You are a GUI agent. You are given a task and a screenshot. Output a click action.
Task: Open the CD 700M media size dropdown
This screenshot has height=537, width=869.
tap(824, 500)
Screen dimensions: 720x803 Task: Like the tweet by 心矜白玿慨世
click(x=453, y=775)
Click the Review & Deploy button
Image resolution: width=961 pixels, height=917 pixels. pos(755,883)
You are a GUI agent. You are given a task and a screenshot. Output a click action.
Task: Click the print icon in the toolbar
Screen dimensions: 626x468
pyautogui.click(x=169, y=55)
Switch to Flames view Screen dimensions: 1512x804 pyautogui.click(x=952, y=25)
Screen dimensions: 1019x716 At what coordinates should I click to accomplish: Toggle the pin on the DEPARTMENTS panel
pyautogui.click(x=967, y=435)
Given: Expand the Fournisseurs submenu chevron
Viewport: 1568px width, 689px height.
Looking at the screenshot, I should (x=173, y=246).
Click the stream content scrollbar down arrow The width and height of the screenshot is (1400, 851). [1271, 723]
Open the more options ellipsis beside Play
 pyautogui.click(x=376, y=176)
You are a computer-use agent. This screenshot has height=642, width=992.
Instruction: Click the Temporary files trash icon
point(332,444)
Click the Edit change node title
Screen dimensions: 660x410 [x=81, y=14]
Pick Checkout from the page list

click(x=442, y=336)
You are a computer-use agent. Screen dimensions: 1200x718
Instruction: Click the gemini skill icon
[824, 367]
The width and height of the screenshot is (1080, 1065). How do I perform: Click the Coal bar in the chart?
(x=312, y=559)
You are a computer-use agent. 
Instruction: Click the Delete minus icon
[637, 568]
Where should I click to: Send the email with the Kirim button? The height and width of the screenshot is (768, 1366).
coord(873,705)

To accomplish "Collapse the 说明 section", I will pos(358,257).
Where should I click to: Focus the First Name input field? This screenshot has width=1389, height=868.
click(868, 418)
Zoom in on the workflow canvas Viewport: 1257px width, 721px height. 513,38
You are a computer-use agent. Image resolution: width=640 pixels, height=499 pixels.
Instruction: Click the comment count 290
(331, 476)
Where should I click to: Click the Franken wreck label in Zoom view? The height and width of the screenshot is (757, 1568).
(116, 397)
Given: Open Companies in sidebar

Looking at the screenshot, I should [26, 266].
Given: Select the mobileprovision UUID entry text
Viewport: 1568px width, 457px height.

□ □ □ □ □

> _TASK OBJECTIVE_
For this exercise, set down the entire listing above exactly as given.

> _OUTPUT FOR THIS EXERCISE_
You are a GUI agent. You are given a task and a screenshot. Output a click action.
Task: Open the CD 700M media size dropdown
This screenshot has height=537, width=869.
tap(824, 500)
Screen dimensions: 720x803 Task: Like the tweet by 心矜白玿慨世
click(x=453, y=775)
Click the Review & Deploy button
Image resolution: width=961 pixels, height=917 pixels. pos(755,883)
You are a GUI agent. You are given a task and a screenshot. Output a click action.
Task: Click the print icon in the toolbar
Screen dimensions: 626x468
pyautogui.click(x=169, y=55)
Switch to Flames view Screen dimensions: 1512x804 pyautogui.click(x=952, y=25)
Screen dimensions: 1019x716 At what coordinates should I click to accomplish: Toggle the pin on the DEPARTMENTS panel
pyautogui.click(x=967, y=435)
Given: Expand the Fournisseurs submenu chevron
Viewport: 1568px width, 689px height.
Looking at the screenshot, I should (x=173, y=246).
Click the stream content scrollbar down arrow The width and height of the screenshot is (1400, 851). [1271, 723]
Open the more options ellipsis beside Play
 pyautogui.click(x=376, y=176)
You are a computer-use agent. This screenshot has height=642, width=992.
Instruction: Click the Temporary files trash icon
point(332,444)
Click the Edit change node title
Screen dimensions: 660x410 [x=81, y=14]
Pick Checkout from the page list

click(x=442, y=336)
You are a computer-use agent. Screen dimensions: 1200x718
Instruction: Click the gemini skill icon
[824, 367]
The width and height of the screenshot is (1080, 1065). How do I perform: Click the Coal bar in the chart?
(x=312, y=559)
You are a computer-use agent. 
Instruction: Click the Delete minus icon
[637, 568]
Where should I click to: Send the email with the Kirim button? The height and width of the screenshot is (768, 1366).
coord(873,705)

To accomplish "Collapse the 说明 section", I will pos(358,257).
Where should I click to: Focus the First Name input field? This screenshot has width=1389, height=868.
click(868, 418)
Zoom in on the workflow canvas Viewport: 1257px width, 721px height. 513,38
You are a computer-use agent. Image resolution: width=640 pixels, height=499 pixels.
Instruction: Click the comment count 290
(331, 476)
Where should I click to: Click the Franken wreck label in Zoom view? The height and width of the screenshot is (757, 1568).
(116, 397)
Given: Open Companies in sidebar

Looking at the screenshot, I should [26, 266].
Given: Select the mobileprovision UUID entry text
Viewport: 1568px width, 457px height.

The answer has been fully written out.